- [Task requirements]: Update the rows below by changing "Where should I click to" to "Where do I click to" wherever it occurs, and keep everything else the same.

::: Supplied entries

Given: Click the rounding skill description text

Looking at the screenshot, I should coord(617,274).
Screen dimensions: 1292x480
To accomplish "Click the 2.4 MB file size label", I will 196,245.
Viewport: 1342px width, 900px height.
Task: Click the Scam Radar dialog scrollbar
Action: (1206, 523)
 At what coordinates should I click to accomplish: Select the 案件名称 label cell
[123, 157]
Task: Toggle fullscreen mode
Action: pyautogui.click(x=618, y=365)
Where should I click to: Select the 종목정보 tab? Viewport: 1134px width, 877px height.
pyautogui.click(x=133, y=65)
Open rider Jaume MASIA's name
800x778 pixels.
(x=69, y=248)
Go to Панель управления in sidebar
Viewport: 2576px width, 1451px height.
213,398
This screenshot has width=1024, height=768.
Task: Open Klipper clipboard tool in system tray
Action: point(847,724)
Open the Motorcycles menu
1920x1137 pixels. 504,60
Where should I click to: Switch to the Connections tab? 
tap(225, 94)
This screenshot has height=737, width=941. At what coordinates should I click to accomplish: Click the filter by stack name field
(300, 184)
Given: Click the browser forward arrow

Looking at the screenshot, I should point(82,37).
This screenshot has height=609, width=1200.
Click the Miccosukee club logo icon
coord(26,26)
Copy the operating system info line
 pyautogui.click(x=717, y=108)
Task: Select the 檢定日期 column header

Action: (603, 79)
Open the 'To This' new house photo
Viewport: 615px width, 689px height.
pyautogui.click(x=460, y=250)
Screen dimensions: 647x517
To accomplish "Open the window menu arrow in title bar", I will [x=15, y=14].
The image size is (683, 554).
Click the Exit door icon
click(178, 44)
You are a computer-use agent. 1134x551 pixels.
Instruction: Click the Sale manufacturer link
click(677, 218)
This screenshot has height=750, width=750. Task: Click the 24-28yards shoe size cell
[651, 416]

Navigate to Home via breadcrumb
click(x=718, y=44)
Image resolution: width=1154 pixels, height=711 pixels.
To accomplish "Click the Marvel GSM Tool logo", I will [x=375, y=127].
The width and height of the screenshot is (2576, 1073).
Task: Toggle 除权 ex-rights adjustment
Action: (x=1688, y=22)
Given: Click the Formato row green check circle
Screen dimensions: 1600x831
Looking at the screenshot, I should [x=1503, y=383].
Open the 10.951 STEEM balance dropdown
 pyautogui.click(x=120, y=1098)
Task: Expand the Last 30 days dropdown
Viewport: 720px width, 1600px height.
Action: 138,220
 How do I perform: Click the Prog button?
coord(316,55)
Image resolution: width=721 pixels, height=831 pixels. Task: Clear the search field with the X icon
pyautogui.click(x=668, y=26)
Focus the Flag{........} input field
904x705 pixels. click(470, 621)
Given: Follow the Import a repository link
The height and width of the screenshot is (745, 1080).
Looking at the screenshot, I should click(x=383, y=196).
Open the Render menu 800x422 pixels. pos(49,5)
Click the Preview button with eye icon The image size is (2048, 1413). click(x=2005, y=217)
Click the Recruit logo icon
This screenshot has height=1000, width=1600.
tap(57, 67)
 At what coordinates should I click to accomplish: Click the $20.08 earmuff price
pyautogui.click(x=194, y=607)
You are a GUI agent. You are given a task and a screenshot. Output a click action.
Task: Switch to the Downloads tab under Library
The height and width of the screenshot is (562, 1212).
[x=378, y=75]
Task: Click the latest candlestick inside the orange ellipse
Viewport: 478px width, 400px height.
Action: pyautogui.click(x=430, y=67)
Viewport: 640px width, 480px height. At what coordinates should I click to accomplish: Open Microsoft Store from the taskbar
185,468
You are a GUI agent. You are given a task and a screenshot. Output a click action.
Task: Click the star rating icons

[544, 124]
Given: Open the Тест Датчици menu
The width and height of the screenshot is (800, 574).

::::::

- [Solution for this task]:
Given: Click the rounding skill description text

Looking at the screenshot, I should coord(617,274).
Screen dimensions: 1292x480
To accomplish "Click the 2.4 MB file size label", I will 196,245.
Viewport: 1342px width, 900px height.
Task: Click the Scam Radar dialog scrollbar
Action: (1206, 523)
 At what coordinates should I click to accomplish: Select the 案件名称 label cell
[123, 157]
Task: Toggle fullscreen mode
Action: pyautogui.click(x=618, y=365)
Where do I click to: Select the 종목정보 tab? Viewport: 1134px width, 877px height.
pyautogui.click(x=133, y=65)
Open rider Jaume MASIA's name
800x778 pixels.
(x=69, y=248)
Go to Панель управления in sidebar
Viewport: 2576px width, 1451px height.
213,398
This screenshot has width=1024, height=768.
Task: Open Klipper clipboard tool in system tray
Action: point(847,724)
Open the Motorcycles menu
1920x1137 pixels. 504,60
Where do I click to: Switch to the Connections tab? 
tap(225, 94)
This screenshot has height=737, width=941. At what coordinates should I click to accomplish: Click the filter by stack name field
(300, 184)
Given: Click the browser forward arrow

Looking at the screenshot, I should point(82,37).
This screenshot has height=609, width=1200.
Click the Miccosukee club logo icon
coord(26,26)
Copy the operating system info line
 pyautogui.click(x=717, y=108)
Task: Select the 檢定日期 column header

Action: (603, 79)
Open the 'To This' new house photo
Viewport: 615px width, 689px height.
pyautogui.click(x=460, y=250)
Screen dimensions: 647x517
To accomplish "Open the window menu arrow in title bar", I will [x=15, y=14].
The image size is (683, 554).
Click the Exit door icon
click(178, 44)
You are a computer-use agent. 1134x551 pixels.
Instruction: Click the Sale manufacturer link
click(677, 218)
This screenshot has height=750, width=750. Task: Click the 24-28yards shoe size cell
[651, 416]

Navigate to Home via breadcrumb
click(x=718, y=44)
Image resolution: width=1154 pixels, height=711 pixels.
To accomplish "Click the Marvel GSM Tool logo", I will [x=375, y=127].
The width and height of the screenshot is (2576, 1073).
Task: Toggle 除权 ex-rights adjustment
Action: (x=1688, y=22)
Given: Click the Formato row green check circle
Screen dimensions: 1600x831
Looking at the screenshot, I should [x=1503, y=383].
Open the 10.951 STEEM balance dropdown
 pyautogui.click(x=120, y=1098)
Task: Expand the Last 30 days dropdown
Viewport: 720px width, 1600px height.
Action: 138,220
 How do I perform: Click the Prog button?
coord(316,55)
Image resolution: width=721 pixels, height=831 pixels. Task: Clear the search field with the X icon
pyautogui.click(x=668, y=26)
Focus the Flag{........} input field
904x705 pixels. click(470, 621)
Given: Follow the Import a repository link
The height and width of the screenshot is (745, 1080).
Looking at the screenshot, I should click(x=383, y=196).
Open the Render menu 800x422 pixels. pos(49,5)
Click the Preview button with eye icon The image size is (2048, 1413). click(x=2005, y=217)
Click the Recruit logo icon
This screenshot has height=1000, width=1600.
tap(57, 67)
 At what coordinates should I click to accomplish: Click the $20.08 earmuff price
pyautogui.click(x=194, y=607)
You are a GUI agent. You are given a task and a screenshot. Output a click action.
Task: Switch to the Downloads tab under Library
The height and width of the screenshot is (562, 1212).
[x=378, y=75]
Task: Click the latest candlestick inside the orange ellipse
Viewport: 478px width, 400px height.
Action: pyautogui.click(x=430, y=67)
Viewport: 640px width, 480px height. At what coordinates should I click to accomplish: Open Microsoft Store from the taskbar
185,468
You are a GUI agent. You are given a task and a screenshot. Output a click action.
Task: Click the star rating icons

[544, 124]
Given: Open the Тест Датчици menu
The width and height of the screenshot is (800, 574).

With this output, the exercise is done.